Their goal is for the Jewish state to be seen as a universal evil and pariah state that must be obliterated through political and economic warfare using the well-oiled tools of mass deception and propaganda.

It goes without saying that Israel is everything that BDS claims it isn’t: a beacon and shining light of democracy with one of the most respected legal systems and supreme courts in the world, and Arabs not only well represented in its parliament but now even serving in the ruling coalition.

Israel offers affirmative action policies, remarkable opportunities (obviously including the right to vote) for Arab women that are not available anywhere else in the Middle East, and redress for discrimination where it occurs.

That is not to mention decades of attempted peacemaking with the Palestinians.

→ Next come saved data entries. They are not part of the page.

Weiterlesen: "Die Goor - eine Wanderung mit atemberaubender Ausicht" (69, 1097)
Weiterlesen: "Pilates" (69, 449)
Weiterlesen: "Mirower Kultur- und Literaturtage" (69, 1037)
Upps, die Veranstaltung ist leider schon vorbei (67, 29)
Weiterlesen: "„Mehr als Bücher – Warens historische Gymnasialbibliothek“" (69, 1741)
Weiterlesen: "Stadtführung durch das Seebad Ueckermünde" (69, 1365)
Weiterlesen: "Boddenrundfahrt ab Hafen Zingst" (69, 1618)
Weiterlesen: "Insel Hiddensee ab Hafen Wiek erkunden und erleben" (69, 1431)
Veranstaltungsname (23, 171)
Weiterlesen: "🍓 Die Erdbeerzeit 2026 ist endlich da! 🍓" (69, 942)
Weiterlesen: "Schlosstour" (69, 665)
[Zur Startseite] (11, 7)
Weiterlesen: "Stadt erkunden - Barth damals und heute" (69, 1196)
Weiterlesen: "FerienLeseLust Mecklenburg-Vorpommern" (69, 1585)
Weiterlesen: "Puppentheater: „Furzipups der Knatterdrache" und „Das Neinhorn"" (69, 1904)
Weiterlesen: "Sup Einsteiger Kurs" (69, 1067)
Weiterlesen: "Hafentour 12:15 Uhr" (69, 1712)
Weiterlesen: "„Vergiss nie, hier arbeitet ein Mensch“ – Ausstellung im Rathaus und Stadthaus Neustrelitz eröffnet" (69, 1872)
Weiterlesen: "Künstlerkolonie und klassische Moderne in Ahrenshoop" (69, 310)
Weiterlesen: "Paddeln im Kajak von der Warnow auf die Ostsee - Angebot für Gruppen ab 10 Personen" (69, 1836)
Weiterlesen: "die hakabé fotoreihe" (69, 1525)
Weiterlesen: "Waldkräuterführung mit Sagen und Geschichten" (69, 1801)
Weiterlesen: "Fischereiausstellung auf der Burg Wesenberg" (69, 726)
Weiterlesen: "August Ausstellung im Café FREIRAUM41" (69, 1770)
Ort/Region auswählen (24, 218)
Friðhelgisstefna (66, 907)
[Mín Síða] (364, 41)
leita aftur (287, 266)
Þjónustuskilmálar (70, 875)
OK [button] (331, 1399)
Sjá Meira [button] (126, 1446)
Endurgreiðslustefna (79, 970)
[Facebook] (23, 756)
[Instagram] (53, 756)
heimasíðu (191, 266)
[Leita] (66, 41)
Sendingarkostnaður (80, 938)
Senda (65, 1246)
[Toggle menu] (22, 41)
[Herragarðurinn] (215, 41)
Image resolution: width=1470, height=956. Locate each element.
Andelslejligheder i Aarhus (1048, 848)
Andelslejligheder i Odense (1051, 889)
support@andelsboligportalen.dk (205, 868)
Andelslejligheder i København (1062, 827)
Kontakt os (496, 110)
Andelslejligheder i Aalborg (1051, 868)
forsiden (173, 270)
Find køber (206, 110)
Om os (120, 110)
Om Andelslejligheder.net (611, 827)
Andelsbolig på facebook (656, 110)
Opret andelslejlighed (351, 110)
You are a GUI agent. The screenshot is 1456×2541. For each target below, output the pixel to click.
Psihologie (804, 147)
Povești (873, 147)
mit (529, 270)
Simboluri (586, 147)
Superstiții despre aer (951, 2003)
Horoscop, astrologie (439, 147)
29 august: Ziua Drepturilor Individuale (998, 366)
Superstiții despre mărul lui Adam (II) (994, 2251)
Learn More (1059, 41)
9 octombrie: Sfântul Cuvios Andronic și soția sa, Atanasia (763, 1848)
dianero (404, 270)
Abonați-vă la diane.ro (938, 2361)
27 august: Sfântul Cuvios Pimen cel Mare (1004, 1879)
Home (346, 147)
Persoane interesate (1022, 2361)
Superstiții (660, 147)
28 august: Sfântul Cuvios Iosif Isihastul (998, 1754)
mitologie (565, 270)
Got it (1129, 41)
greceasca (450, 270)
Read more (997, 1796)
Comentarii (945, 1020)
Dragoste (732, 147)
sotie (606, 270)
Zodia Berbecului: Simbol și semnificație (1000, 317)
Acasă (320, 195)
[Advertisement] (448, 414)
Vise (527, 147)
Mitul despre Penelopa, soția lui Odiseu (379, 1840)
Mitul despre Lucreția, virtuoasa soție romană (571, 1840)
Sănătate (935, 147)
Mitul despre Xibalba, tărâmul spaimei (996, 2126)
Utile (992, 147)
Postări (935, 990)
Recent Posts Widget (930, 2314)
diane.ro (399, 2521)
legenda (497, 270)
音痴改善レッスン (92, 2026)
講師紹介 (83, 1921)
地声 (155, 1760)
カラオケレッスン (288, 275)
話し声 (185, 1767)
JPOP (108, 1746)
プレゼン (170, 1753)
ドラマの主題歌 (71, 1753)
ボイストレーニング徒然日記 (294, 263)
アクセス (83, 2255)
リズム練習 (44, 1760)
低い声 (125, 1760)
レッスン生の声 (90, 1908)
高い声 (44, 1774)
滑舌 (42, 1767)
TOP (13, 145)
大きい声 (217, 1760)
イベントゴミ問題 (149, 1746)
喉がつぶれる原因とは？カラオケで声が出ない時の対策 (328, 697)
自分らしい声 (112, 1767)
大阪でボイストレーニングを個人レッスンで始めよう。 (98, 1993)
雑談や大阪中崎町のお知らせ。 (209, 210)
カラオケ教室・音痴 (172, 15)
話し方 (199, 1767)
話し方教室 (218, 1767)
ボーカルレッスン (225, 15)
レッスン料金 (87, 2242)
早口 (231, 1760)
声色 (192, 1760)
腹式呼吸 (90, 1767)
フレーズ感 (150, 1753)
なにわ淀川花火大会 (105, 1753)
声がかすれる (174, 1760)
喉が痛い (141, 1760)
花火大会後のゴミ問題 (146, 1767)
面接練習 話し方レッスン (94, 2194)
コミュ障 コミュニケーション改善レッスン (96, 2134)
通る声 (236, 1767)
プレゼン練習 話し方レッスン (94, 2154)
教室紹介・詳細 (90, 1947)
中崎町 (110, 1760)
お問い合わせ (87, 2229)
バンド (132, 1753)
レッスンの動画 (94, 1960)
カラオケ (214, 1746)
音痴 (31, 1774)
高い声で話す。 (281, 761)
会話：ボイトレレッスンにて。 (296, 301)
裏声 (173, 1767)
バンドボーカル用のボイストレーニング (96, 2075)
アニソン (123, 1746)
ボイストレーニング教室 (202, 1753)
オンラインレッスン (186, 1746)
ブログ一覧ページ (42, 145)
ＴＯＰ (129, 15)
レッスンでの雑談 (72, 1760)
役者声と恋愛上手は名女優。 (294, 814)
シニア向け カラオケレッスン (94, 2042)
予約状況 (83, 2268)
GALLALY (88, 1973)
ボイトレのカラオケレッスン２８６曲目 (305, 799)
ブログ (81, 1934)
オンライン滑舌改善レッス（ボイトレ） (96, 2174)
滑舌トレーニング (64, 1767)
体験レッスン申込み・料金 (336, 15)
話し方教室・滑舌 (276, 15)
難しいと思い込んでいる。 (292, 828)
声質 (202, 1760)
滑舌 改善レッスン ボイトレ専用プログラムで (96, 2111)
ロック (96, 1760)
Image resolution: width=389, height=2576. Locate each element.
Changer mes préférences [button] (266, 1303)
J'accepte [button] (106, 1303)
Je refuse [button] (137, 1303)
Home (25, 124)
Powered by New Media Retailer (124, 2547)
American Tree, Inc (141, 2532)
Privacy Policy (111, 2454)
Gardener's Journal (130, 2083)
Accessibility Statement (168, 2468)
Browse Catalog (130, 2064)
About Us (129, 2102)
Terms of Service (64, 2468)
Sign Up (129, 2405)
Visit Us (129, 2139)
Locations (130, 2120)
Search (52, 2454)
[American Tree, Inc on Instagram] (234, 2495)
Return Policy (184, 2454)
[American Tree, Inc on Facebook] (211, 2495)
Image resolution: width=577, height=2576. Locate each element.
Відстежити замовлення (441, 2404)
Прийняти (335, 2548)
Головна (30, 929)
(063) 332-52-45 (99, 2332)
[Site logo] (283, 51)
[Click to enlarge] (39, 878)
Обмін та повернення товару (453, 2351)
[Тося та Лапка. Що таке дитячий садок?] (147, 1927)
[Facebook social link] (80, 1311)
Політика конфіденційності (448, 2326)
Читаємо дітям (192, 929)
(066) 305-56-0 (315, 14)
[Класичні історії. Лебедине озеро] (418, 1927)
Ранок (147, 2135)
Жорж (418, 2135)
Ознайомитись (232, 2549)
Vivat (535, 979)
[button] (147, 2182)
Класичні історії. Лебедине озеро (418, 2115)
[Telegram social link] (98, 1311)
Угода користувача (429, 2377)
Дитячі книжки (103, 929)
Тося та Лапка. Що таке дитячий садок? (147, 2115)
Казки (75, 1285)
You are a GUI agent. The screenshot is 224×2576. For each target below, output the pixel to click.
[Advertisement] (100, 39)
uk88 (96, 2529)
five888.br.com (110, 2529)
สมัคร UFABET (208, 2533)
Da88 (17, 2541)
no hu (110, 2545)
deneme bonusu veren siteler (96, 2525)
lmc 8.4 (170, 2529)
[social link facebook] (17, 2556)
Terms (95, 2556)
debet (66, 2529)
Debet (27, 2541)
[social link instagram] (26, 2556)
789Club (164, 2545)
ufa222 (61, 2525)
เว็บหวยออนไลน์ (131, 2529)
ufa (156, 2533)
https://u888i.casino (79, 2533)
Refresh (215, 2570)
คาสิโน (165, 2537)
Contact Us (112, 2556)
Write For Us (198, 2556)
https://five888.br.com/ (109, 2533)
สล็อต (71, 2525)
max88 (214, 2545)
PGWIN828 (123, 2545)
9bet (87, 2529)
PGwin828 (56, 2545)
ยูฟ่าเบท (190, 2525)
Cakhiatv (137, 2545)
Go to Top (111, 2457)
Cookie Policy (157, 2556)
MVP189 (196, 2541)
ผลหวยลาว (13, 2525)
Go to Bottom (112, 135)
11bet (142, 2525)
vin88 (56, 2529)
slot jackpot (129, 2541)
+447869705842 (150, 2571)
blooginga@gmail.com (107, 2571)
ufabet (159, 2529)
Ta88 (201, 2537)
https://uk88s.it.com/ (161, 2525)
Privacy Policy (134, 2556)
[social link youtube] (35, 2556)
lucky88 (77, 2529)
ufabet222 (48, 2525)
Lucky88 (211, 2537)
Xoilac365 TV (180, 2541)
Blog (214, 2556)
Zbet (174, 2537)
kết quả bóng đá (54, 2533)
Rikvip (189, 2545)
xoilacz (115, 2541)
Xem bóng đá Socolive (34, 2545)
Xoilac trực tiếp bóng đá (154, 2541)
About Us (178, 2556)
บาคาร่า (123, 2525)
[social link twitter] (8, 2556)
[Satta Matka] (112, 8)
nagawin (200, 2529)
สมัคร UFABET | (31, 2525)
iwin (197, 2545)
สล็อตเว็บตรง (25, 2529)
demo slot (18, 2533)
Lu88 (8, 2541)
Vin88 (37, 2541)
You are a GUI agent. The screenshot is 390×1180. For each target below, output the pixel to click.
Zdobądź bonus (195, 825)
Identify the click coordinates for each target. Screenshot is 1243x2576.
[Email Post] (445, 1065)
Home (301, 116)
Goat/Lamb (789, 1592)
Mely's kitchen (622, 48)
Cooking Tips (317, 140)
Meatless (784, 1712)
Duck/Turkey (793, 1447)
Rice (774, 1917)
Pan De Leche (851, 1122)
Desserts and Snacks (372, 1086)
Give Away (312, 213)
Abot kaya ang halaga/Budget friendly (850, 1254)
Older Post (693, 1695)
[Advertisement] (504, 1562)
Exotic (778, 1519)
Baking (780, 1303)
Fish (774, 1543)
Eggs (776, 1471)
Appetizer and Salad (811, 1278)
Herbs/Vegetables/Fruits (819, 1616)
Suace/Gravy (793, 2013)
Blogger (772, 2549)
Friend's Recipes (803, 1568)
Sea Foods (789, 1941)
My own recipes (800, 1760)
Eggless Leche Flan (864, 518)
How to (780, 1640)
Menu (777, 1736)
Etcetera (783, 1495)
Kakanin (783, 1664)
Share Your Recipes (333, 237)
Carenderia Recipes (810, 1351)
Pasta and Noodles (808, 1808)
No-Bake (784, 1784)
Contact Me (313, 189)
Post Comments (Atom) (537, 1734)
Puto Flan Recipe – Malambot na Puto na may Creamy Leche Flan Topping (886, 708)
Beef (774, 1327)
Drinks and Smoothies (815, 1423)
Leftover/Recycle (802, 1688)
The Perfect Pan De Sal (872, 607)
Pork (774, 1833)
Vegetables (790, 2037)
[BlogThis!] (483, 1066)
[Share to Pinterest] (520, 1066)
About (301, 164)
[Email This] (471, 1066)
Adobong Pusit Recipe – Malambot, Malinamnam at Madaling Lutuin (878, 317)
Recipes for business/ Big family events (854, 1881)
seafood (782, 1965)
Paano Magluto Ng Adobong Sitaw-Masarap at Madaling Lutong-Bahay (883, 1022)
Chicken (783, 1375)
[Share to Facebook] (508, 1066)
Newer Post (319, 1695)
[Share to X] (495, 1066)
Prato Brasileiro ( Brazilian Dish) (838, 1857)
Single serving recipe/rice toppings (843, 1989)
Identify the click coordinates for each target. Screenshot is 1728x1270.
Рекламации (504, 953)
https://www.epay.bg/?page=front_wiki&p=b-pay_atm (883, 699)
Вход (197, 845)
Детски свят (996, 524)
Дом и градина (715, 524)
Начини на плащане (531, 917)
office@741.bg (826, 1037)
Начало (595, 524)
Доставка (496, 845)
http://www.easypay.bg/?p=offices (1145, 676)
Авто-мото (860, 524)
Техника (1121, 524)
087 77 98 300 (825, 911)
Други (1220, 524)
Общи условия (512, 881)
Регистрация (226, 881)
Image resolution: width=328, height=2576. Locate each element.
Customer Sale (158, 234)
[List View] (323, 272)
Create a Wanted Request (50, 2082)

If Israel was able to make peace with Egypt, Jordan and now vast swaths of the Arab world, then perhaps she is not the one to blame for the lack of a resolution with the Palestinians.

But facts should not get in the way of the big lie (a propaganda technique they gleaned from Hitler’s Mein Kampf) that the haters have learned to repeat at every opportunity.

Twenty important countries, from Germany to New Zealand, have now pulled out of the UN’s Durban 20th anniversary conference this week, and any country still involved will be tainted with aiding and perpetuating a campaign of hate against the Jews.

The legacy of Durban is a global and systematic effort to undermine Israel’s right to exist as an indigenous Jewish and democratic state, and that is ultimately how the Durban agenda will be remembered when it fails its objectives. History places antisemites on its scrap heaps, and the Jewish people always overcome their self-declared adversaries. Twenty years on from Durban, Israel is stronger, securer, richer, more loved and more respected than ever before.

The writer is the national chairman of the South African Zionist Federation, and a recipient of the World Zionist Organization’s Herzl Award.